**WHAT YOU HAVE TO DO**
Give back exactly the lines of the material below that start at the line containing "Task: Click the Enter a word input field" and end at the line containing "You are a computer-use", and no others.

**INPUT FOR THIS TASK**
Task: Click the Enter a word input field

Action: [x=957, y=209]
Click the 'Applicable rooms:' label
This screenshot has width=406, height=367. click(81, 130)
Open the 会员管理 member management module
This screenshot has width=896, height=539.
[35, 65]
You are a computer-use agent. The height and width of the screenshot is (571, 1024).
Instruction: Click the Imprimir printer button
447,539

==

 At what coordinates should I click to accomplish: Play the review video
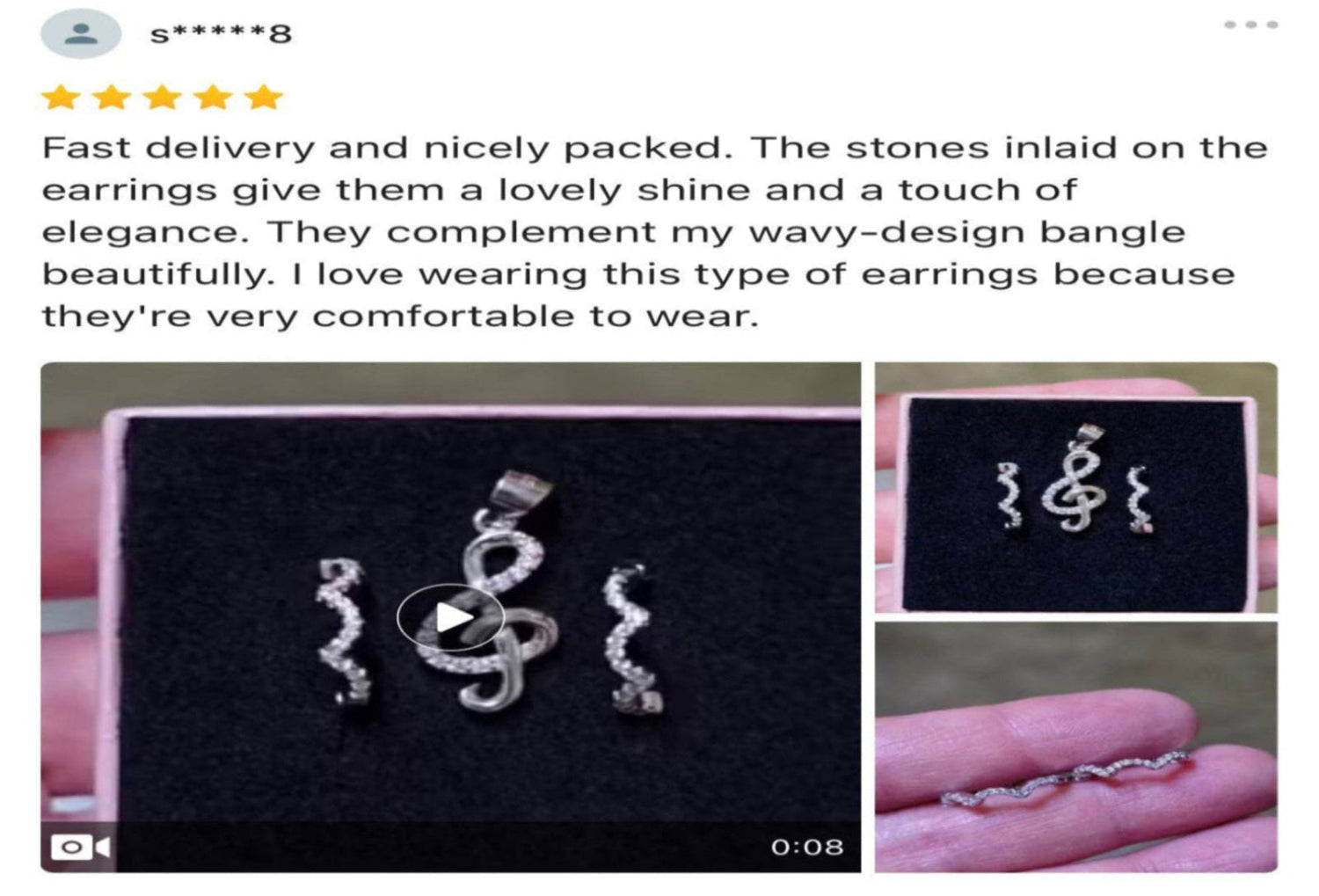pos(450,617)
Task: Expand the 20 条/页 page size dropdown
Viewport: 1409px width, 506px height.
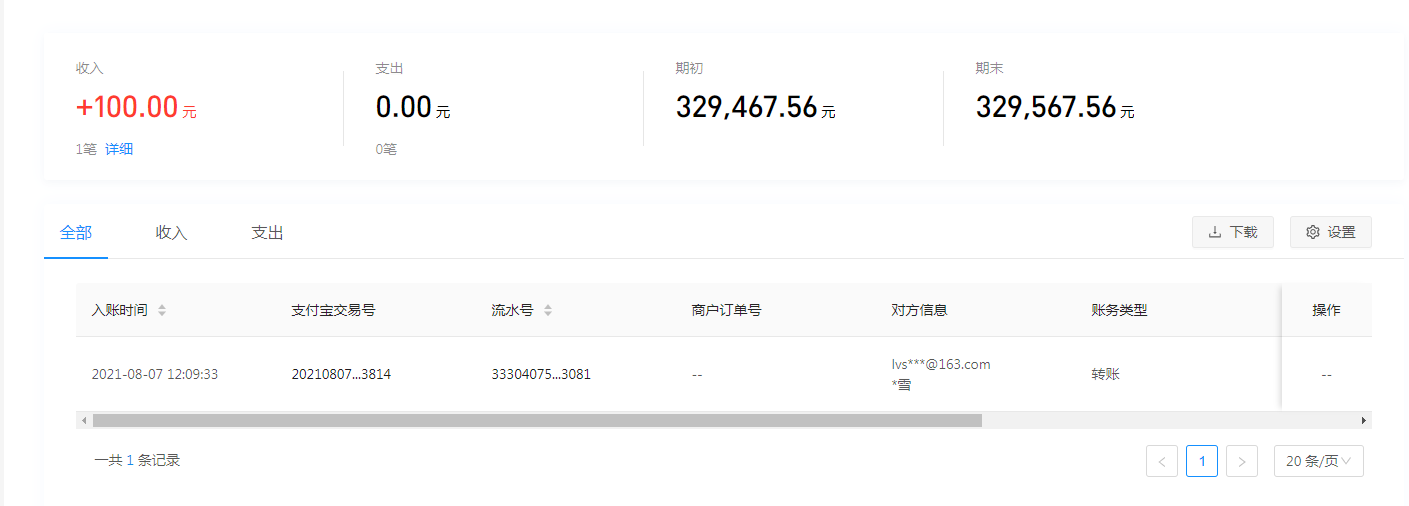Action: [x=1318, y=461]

**SOLUTION TO THIS PROBLEM**
Task: Click the Enter a word input field

Action: [x=957, y=209]
Click the 'Applicable rooms:' label
This screenshot has width=406, height=367. click(81, 130)
Open the 会员管理 member management module
This screenshot has width=896, height=539.
[35, 65]
You are a computer-use agent. The height and width of the screenshot is (571, 1024).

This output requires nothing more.